For entry photographers, shooting fireworks looks is like shooting night scenes, it seems less complicated. But when it’s taken, it’s going to get messy, the effect of the photo is not as good as it should be. Here are some tips for shooting fireworks.
Getting Started with Firework Shooting
Many friends think that fireworks are a difficult subject to grasp in night, but you just master the skills for it. It is not difficult to take great firework photos!

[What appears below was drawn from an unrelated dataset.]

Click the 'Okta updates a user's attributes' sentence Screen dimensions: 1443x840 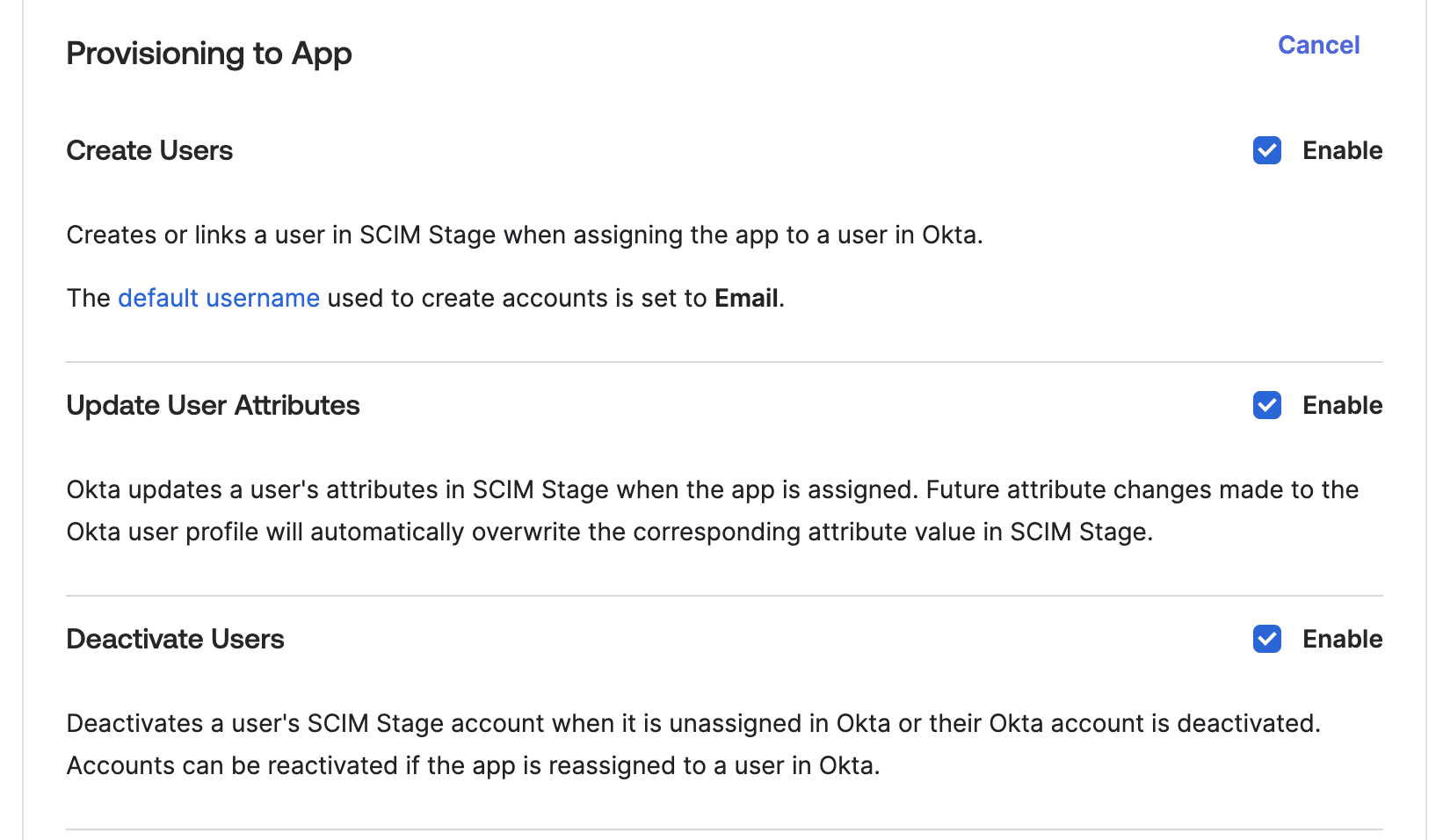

Workers Must first Sharpen Their Tools
Like shooting night scenes, taking firework photos requires long exposures. Therefore, to take good pictures of fireworks, a solid tripod is necessary. Also, to avoid shaking when the shutter is pressed use the B shutter + Black card (explained later), we must cooperate with the use of the shutter cable. From this we can see that the recommended equipment for shooting fireworks is:
- Camera + long-short lens
- Shutter release
- Black card
How to use the black card will be introduced later in this article.
Set up a tripod and we can start setting up the camera-remember the “Exposure Triangle”? Let’s start with the aperture, shutter, and ISO. Settings:
As with the night scene, to get a clear and sharp image, it is recommended to use a small aperture, preferably f/8-f/16.

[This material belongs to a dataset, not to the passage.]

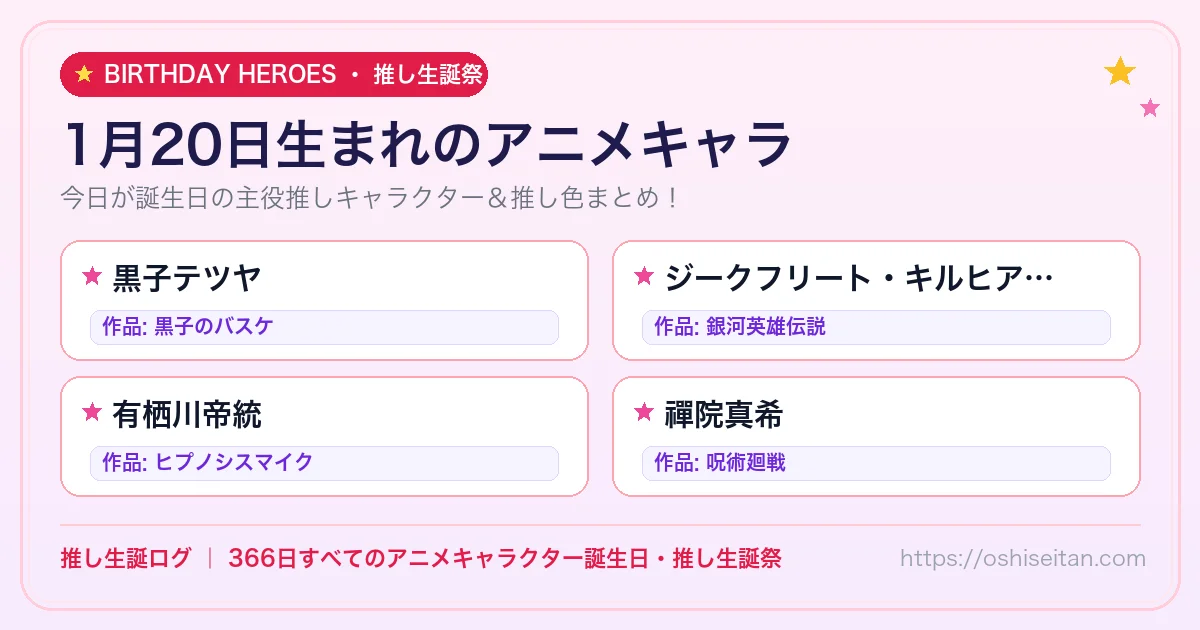1200x630 pixels.
Task: Click the pink star beside ジークフリート・キルヒア…
Action: (644, 276)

The shutter is one of the most important elements for shooting fireworks. To capture the moment when the fireworks burst, the shutter must be well controlled. In addition to the general semi-automatic modes such as aperture priority and shutter priority, it is recommended to use the “B shutter/T shutter” that most DSLRs also have. In this mode, you can freely control the exposure time of the camera. As long as you keep pressing the shutter release button/shutter release, the camera’s shutter will continue to open and keep the exposure, so that you can shoot the entire fireworks scene.
Like shooting night scenes, a low ISO (sensitivity) is better, because it can maintain the fineness of the photo, less noise, and better image quality.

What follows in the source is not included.